Most people when they make predictions, predict change. I’m the opposite in that I predict that things will tend to remain unchanged, which has worked well for me since 2011 (and in retrospect best agrees with the subsequent empirical evidence). The S&P 500 keeps making new highs every week. Same for home prices in the Bay Area. Bitcoin, which in late 2015 I predicted would go much much higher, has gone up 120% since then and is now at $1,130/coin. There is no guarantee these trends will continue, but I’m batting nearly 1000, whereas most people, who predict change, fare much worse.
Then the obvious questions is, how do you know which trends will persist. Why is Facebook so successful and Fit Bit and Go Pro are not?
There are three factors:
1st: Understanding markets. Facebook, Amazon, and Google are irreplaceable, in addition to having huge growth in users and advertising dollars. There are no substitutes for these three companies. Meanwhile, there are hundreds of wearable fitness device copying the same technology as Fit Bit. A Go Pro is just an expensive phone camera. Also, Facebook, Amazon, and Google cannot be ‘fads’, because they are such an important, indispensable part of the global economy and society. It’s like trying to create a substitute for indoor lighting. Bitcoin is another irreplaceable technology..although there are other blockchain currencies, Bitcoin by far has the most ubiquity. This is where the ‘Matthew Effect’ kicks in, because existing big and successful companies, such as Facebook, can use their market dominance to keep growing. Facebook becomes more valuable by having more users, because the total number of interactions grows quadratically (Metcalfe’s Law).
2nd: The role of HBD. This blog is the only site to incorporate an HBD into its predictions, which historically have proven to be unfailingly accurate:
High-IQ countries outperform low-IQ ones, on an inflation-adjusted and per-capita basis (Singapore vs. Brazil)
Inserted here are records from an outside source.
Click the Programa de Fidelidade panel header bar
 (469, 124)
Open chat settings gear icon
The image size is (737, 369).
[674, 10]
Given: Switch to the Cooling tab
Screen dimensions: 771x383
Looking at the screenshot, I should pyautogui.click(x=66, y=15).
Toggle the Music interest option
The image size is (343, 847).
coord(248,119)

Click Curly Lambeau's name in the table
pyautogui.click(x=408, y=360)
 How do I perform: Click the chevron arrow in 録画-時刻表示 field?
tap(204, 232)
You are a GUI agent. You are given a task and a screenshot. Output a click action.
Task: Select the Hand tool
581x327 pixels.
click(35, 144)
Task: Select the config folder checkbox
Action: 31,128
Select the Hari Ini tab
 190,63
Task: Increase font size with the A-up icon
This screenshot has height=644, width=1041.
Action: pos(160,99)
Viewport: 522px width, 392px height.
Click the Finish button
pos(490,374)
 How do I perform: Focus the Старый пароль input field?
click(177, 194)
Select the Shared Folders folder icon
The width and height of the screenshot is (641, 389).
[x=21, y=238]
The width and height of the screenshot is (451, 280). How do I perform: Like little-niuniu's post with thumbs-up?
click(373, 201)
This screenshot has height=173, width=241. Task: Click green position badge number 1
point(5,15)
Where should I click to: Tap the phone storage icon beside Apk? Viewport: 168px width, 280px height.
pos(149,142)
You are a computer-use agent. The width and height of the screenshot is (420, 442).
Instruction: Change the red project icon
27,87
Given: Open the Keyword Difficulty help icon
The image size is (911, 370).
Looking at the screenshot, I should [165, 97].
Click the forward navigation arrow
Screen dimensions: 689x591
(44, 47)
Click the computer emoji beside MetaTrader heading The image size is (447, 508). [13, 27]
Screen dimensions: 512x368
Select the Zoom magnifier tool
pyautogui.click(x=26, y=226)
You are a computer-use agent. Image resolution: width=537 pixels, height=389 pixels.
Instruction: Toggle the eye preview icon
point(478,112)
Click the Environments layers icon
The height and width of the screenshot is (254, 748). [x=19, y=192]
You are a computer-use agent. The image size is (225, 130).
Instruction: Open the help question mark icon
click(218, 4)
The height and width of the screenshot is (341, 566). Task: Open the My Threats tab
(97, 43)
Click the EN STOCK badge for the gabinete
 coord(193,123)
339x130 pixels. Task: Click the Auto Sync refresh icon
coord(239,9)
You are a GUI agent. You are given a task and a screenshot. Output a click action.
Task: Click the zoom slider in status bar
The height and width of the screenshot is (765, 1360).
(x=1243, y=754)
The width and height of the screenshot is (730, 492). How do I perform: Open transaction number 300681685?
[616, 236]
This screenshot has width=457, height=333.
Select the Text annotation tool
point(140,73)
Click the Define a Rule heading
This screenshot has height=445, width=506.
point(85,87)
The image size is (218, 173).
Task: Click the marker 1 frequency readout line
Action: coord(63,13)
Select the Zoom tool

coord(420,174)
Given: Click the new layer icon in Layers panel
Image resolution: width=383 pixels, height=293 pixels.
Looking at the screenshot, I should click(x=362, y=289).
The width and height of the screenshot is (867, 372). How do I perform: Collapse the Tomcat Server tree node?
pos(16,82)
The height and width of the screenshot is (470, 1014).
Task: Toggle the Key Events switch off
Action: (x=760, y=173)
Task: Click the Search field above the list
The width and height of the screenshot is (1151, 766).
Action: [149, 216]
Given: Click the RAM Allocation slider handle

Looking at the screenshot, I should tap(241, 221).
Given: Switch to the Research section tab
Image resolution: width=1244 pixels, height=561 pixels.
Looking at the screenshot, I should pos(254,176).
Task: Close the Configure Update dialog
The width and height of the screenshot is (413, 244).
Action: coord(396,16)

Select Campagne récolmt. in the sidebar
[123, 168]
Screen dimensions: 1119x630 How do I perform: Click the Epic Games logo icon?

High-IQ industries and sectors (tech) outperform low-IQ ones (energy), and have less volatility. With the exception of the grand finale of the tech bubble (1998-2000) which negativity skewed the 2000-2006 returns for tech, this trend has held for many decades, and especially since 2009.
High-IQ companies outperform low-IQ ones (specifically, companies that have a high valuation relative to the total number of employees, indicating a very selective hiring process and a lot of value created per employee. An example is Whats’s App, which was valued at $18 billion but only had 150 employees. GM, on the other hand, has thousands of medium and low-IQ employees. The latter went bankrupt in 2008. )
The real estate markets and economies of High-IQ neighborhoods and cities outperform low-IQ ones (Detroit vs. Palo Alto)
So with the help of this sorting process, predicting becomes much easier.
3rd: Having an understanding of underlying macroeconomics economics and trends, but more importantly, an ability to put data in context and filter out noise. 90% of my economics prediction were accurate, from predictions about GDP growth, employment, the strength of US dollar, and low inflation. Understanding the fallacy of composition is especially important here. Weakness in one part of the economy (labor market) does not portend to weakness for the entire economy, as well as other misconceptions about the economy. Between 2009-2005, a lot of pundits wrongly predicted another bear market and repeat of the 2008 recession, by erroneously extrapolating a single negative data point and generalizing it for the entire economy and ignoring the healthier data, or a failure to put the negative data in its proper context. This is related to the confirmation bias. In 2013-2014, others said that the end of QE would cause the stock market to crash, because the economy was supposedly dependent on it. Nope.
Here’s an example: in June 2016, the ADP report, which is released every month, showed only 50,000 non-farm jobs created in the prior month, well-short of the estimate of 150,000-200,000 jobs. The usual pundits proclaimed that this was the start of another recession, and so on. I ran a statistical analysis on the numbers and determined that such a large miss was statistically due to happen and that the miss, although large, wasn’t a big deal. In retrospect, a year later, the miss turned out to be just an outlier, not the start of a recession.